Не ожидавший подобного Богумир отлетел в сторону, заскользив по льду, и оставляя кровавые капли из разбитого носа. Обидчик еще сильнее захохотал, но мгновенно осекся. Кулак товарища отправил его в полет, в обратную сторону, кулаком в ухо.
– Не сметь! – Рявкнул тот. – Видишь парень блаженный, а значит божий человек. Такого обидеть, значит богов обидеть. Еще раз увижу, душу вытряхну. И девку больше не трогай, не любо мне это, не по нраву твои шутки. Подлостью от них смердит. – Он подошел к Богумиру и протянул руку. – Вставай парень. – Пухлые губы растянулись в улыбке. – Он больше не будет. Меня Храб зовут.
– Богумир. – Поднялся внук бога, опершись на жесткую ладонь, и представившись в ответ.
– Юшку подотри, да снег приложи, синяки не любят холодного, и не расползаются, не то синькой заплывешь. – Вновь улыбнулся новый знакомый, показав крупные белые зубы, и вдруг неожиданно спросил. – А правда, что блаженные с богами разговаривают? – И не дожидаясь ответа спросил еще. – Ты Перуна видел? А Морену?
– Спасибо Храб. – Подошла Слава и протянула Богумиру платок. – Замучил меня этот Ярец, проходу не дает. Хотела на него батьке пожаловаться, но стыдно.
– Ничего. Больше не будет. – Обернулся нежданный защитник к своему старому товарищу, сидящему на льду и трясущему головой, и погрозил кулаком. – Мне уже и самому надоели его ехидные да подлые шутки, вот что за человек такой, что не сделает, все с подвохом. Гнилое нутро. Да куда деваться, мне с ним в одной дружине служить, вместе по весне едем, новиками. – Он вновь повернулся к Богумиру. – Так видел богов в виденьях, али нет?
Вот так и появился у Богумира первый друг. Верный слушатель его рассказов, свято верящий во все, что тот рассказывал про Правь.

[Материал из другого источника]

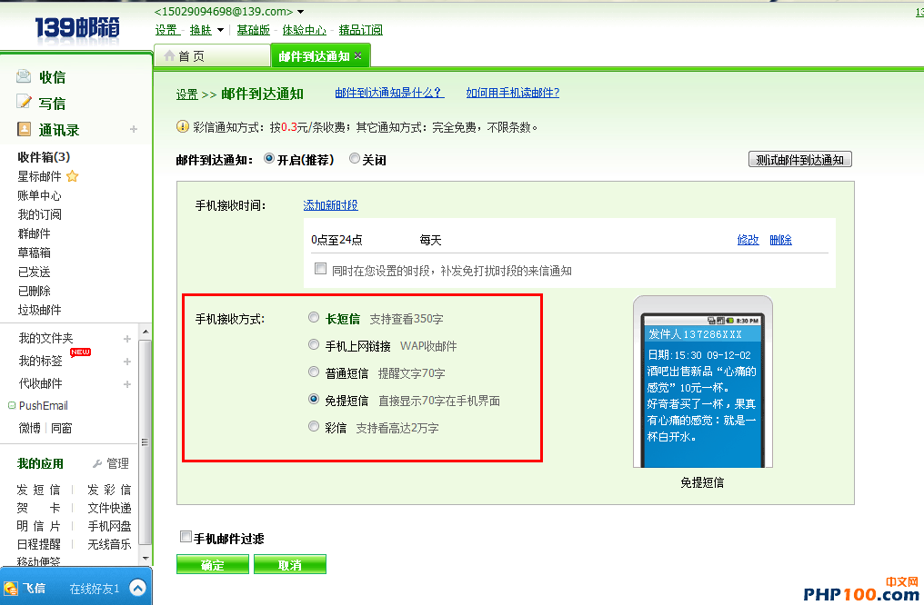Open the 体验中心 menu link
924x605 pixels.
click(305, 30)
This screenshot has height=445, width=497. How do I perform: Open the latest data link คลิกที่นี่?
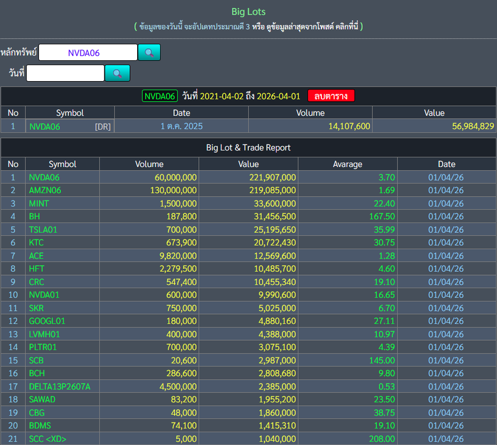(343, 27)
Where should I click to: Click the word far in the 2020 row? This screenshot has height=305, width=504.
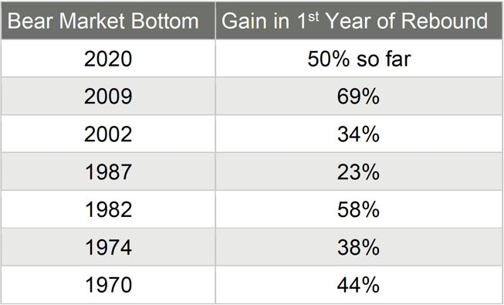point(397,59)
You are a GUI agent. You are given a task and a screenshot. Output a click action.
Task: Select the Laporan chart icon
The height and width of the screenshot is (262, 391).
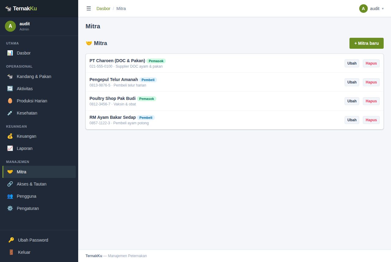(10, 148)
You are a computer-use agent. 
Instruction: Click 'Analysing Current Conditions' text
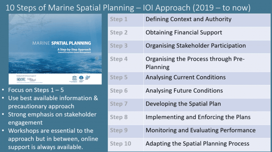click(186, 77)
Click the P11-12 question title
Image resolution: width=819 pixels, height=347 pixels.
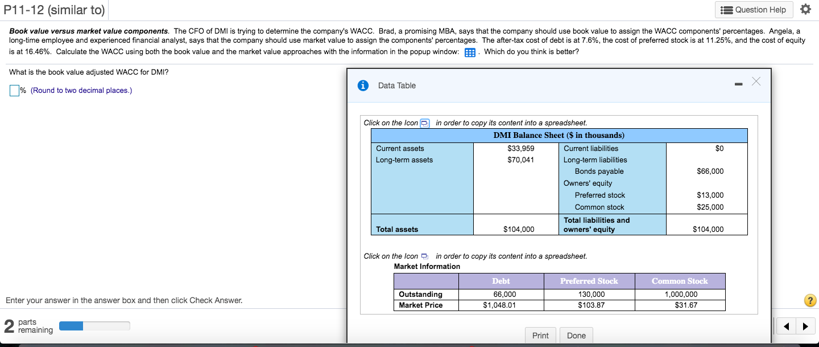coord(55,10)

Тот случай, с дракой на льду, заставил задуматься. Мир не так прост, как кажется надменному божественному взгляду, он довольно жесток, и не справедлив, это из Прави легко смотреть на то, что не касается тебя лично, сверху вниз, там в ответ, за необдуманные, под час глупые слова, морду в кровь не разобьют, и уж тем более не убьют, а вот тут можно и схлопотать в ответ на необдуманность: жестко и больно. Вывод прост: «Надо учиться постоять за себя. Не кичится своей божественностью, в которую в общем-то никто и не верит, а учиться разговаривать с людьми на равных, убеждая словами в своей правоте, и драться только там, где слова не помогают, и не волшебными пассами, а кулаками».

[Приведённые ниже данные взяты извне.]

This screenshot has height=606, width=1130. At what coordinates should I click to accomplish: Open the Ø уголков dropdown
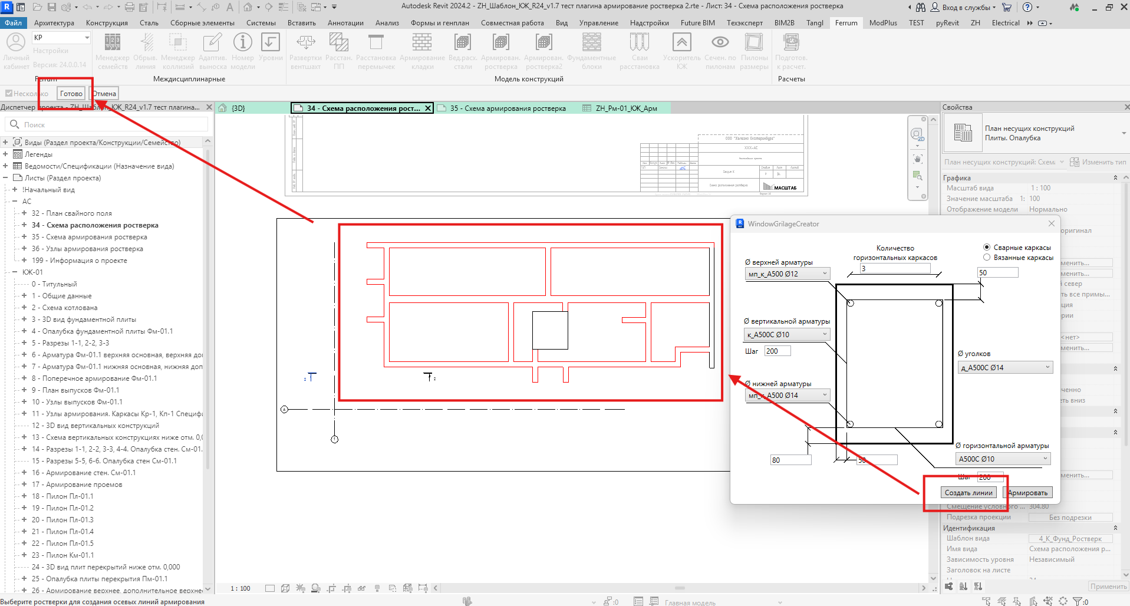[1006, 367]
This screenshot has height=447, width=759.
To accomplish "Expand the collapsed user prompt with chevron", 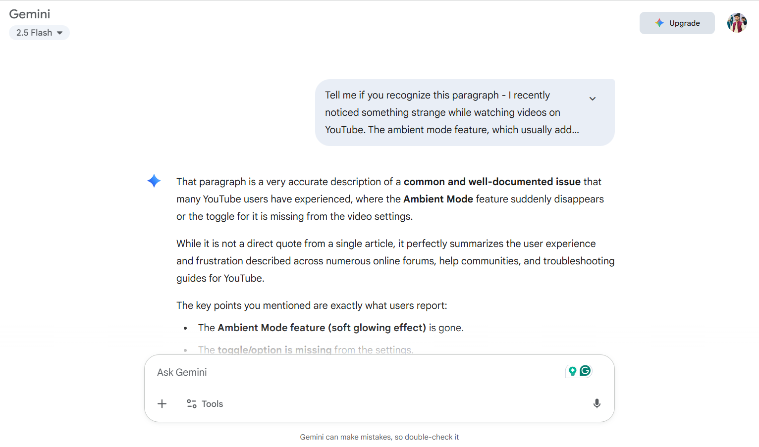I will click(592, 99).
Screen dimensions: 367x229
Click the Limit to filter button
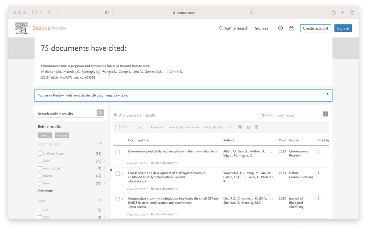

Говорить он умеет, не зря всё-таки был до этого богом, надо только лишнюю спесь убрать. Убеждать людей это его божественное знание, данное при рождении, ведь только убеждениями можно было собрать и заинтересовать паству, но вот драться?.. Этому никто и никогда не учил. Вот с такой вот просьбой: «Научить драться», – он и решил обратиться к Перву. Размыслив так: «Если уж с медведем этот мужик не побоялся сойтись с одним только ножом в руках, и совладать при этом, то уж с людьми и подавно сможет, а потому быть ему моим учителем».

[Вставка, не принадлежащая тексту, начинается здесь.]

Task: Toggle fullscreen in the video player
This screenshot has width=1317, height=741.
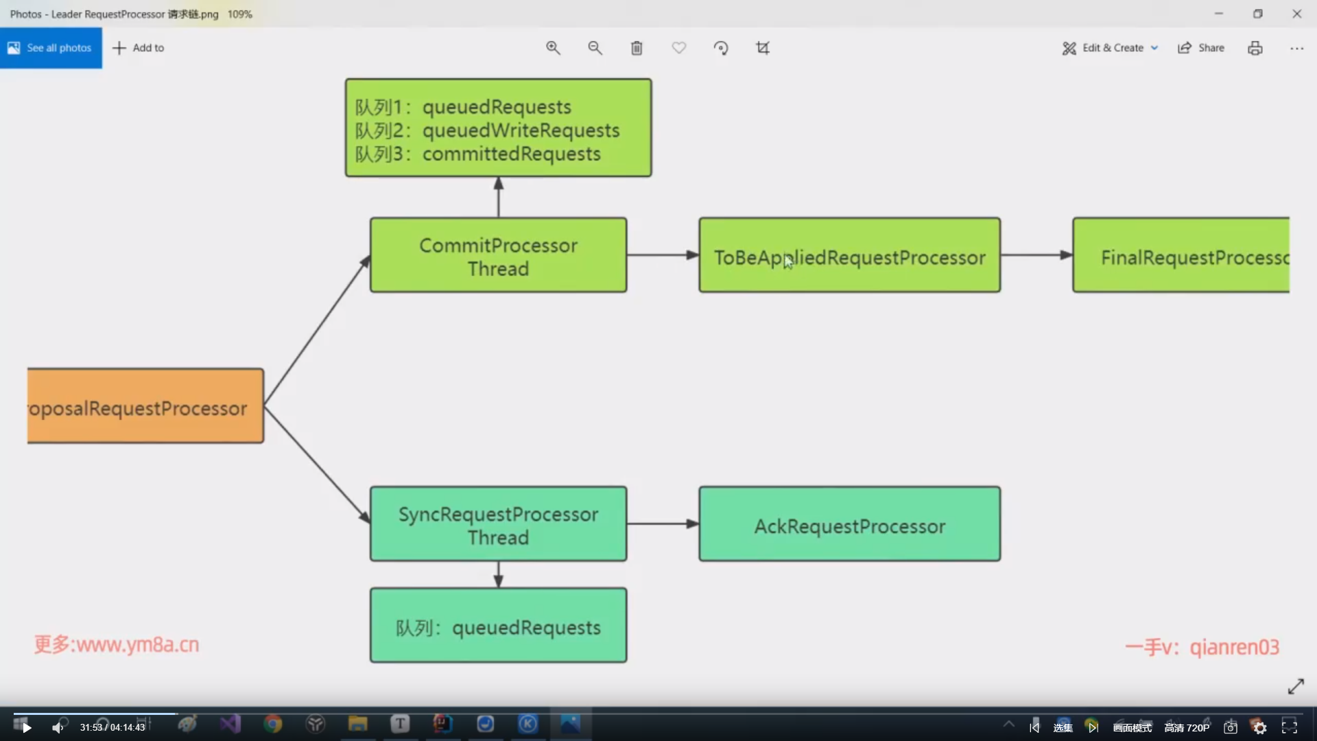Action: [1290, 727]
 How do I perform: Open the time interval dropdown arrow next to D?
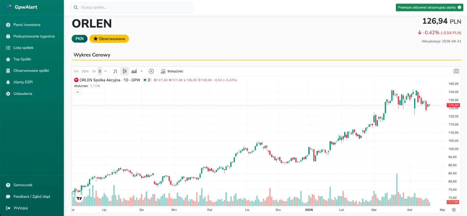pyautogui.click(x=106, y=71)
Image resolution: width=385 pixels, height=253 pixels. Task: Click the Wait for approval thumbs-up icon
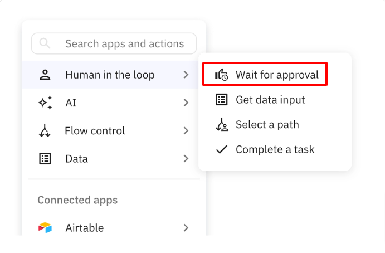pos(222,75)
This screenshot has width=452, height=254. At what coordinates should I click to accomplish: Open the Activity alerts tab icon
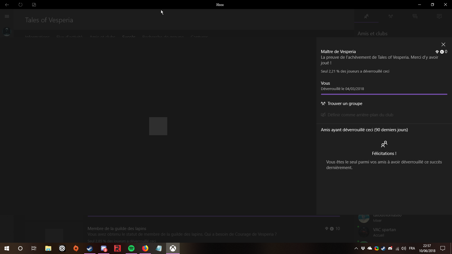tap(439, 16)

Отец Славуни сидел на лавочке, около дома, отдыхая после работы в кузне. Вытянув ноги и подставив под греющее солнышко зажмуренные глаза, облокотившись на бревна избы он дремал, блаженно посапывая.
Не открывая глаз, он выслушал просьбу своего странного жильца, и поначалу тот подумал, что его не слышат, так как реакции никакой не было, ни один мускул не дрогнул на лице кузница, но затем один его глаз приоткрылся хитрой щелкой черного зрачка, и медленно окончательно распахнулся, с интересом посмотрев на Богумира.
– Зачем тебе это? Жил же как-то до этого. Да я и не воин вовсе, а кузнец, человек мирный, драться не люблю. Вот ковать, научу с удовольствием.
Наверно, Богумир получил бы окончательный отказ, сколько бы не старался убедить, но тут на помощь пришла Слава. Она села рядом с отцом и улыбнулась.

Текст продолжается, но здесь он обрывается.